Huawei-led team claims it post-trained DeepSeek's 1.6-trillion-parameter model - 1,000 Ascend 910C chips used in training

The Great AI Decoupling: Can Domestic Silicon Actually Topple the Nvidia Empire?

For years, the narrative surrounding AI development in China has been one of desperation and workarounds. With U.S. Export controls tightening the noose around high-end GPUs, the industry has been forced to ask a critical question: Can you build a frontier AI model without an Nvidia H100?

The recent news that a Huawei-led research group completed full-parameter post-training of the 1.6-trillion-parameter DeepSeek V4-Pro on Ascend 910C chips is more than just a technical milestone. It is a signal that the “silicon curtain” is falling, and a parallel AI ecosystem is emerging.

Pro Tip: When analysing AI hardware claims, always distinguish between inference (running a model) and training (creating/tuning a model). Training is orders of magnitude more demanding on memory bandwidth and interconnect speeds.

Beyond Inference: The Shift Toward Training Sovereignty

Historically, Chinese accelerators have been “inference-competent.” They could take a model trained on Nvidia hardware and run it reasonably well. However, the “holy grail” is training—the process of recalculating billions of weights across massive datasets.

The move to full-parameter post-training is a significant leap. Unlike “adapter-based” tuning (like LoRA), which only updates a tiny fraction of the model, full-parameter tuning touches every single weight. For a model as behemoth as the DeepSeek V4-Pro, this requires immense stability and high-speed chip-to-chip communication.

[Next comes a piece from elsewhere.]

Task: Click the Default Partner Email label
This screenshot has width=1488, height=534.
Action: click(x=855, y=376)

If Huawei can prove that the Ascend 910C can handle these workloads at scale, the strategic value of Nvidia’s dominance begins to erode. We are moving toward a future where “AI sovereignty” means owning the entire stack—from the sand in the chip to the tokens in the model.

The “Scaling Law” Workaround

One trend we are seeing is the use of sheer volume to compensate for individual chip inferiority. While a single Ascend 910C might not match an H100 in raw power, a cluster of 1,000+ chips working in concert can bridge the gap. The future of AI hardware in restricted markets will likely rely on massive-scale clustering and innovative interconnect fabrics to mimic the efficiency of a more powerful, single-chip architecture.

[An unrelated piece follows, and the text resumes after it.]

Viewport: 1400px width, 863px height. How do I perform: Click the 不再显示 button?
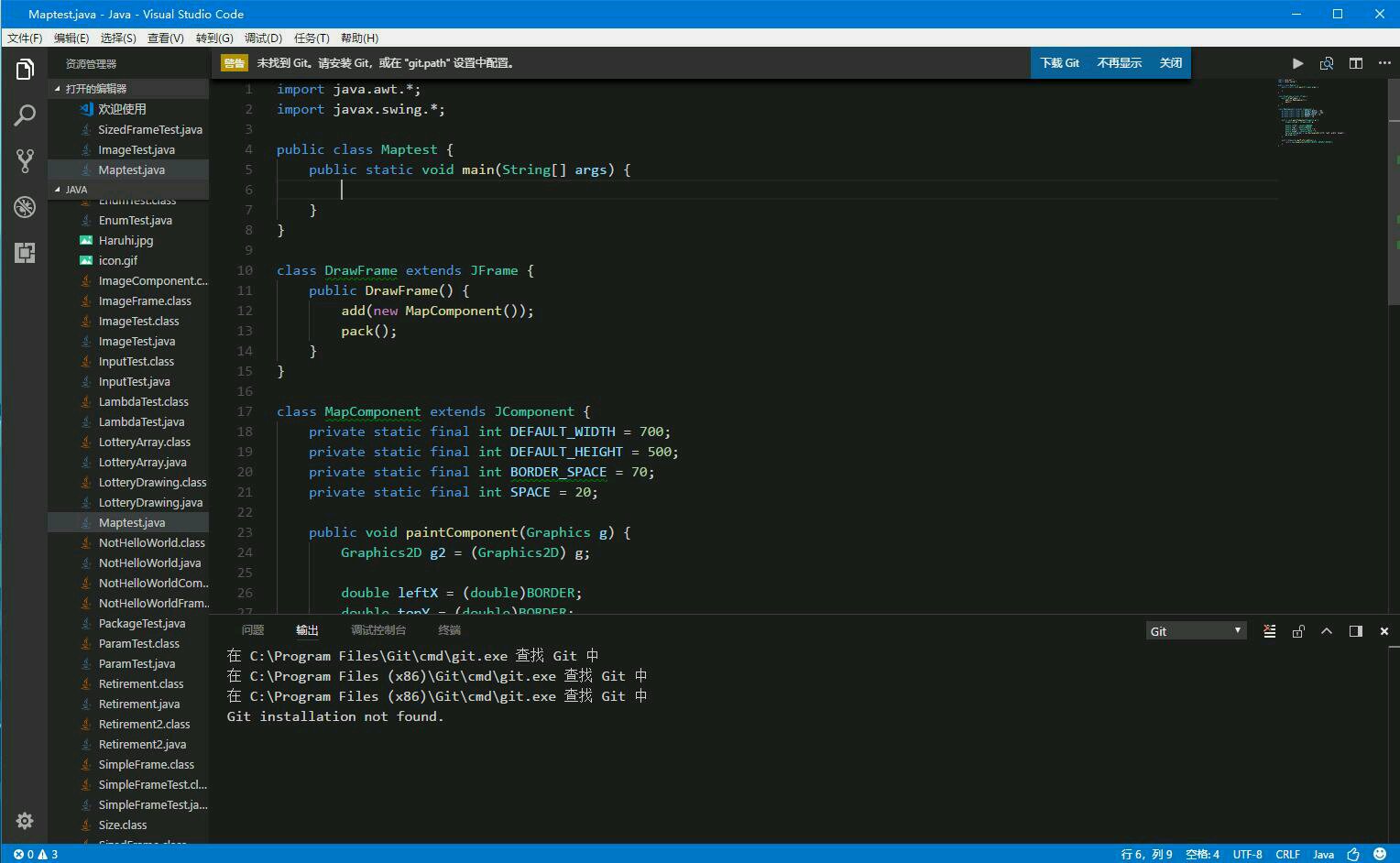click(x=1119, y=63)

Did you know? The DeepSeek V4-Pro was pre-trained on over 32 trillion tokens. To put that in perspective, that is equivalent to millions of libraries’ worth of text, all processed to create a coherent “world model.”

The Invisible Battle: CANN vs. CUDA

Hardware is only half the story. The real moat Nvidia has built isn’t just silicon; it’s CUDA. CUDA is the software layer that allows developers to talk to the GPU. It is the industry standard, and moving away from it is like trying to switch an entire city from driving cars to riding hoverboards overnight.

Huawei’s CANN (Compute Architecture for Neural Networks) is the direct challenger. The struggle DeepSeek faced with its R2 model—citing unstable performance and software gaps—highlights that the “software tax” is the biggest hurdle for domestic silicon.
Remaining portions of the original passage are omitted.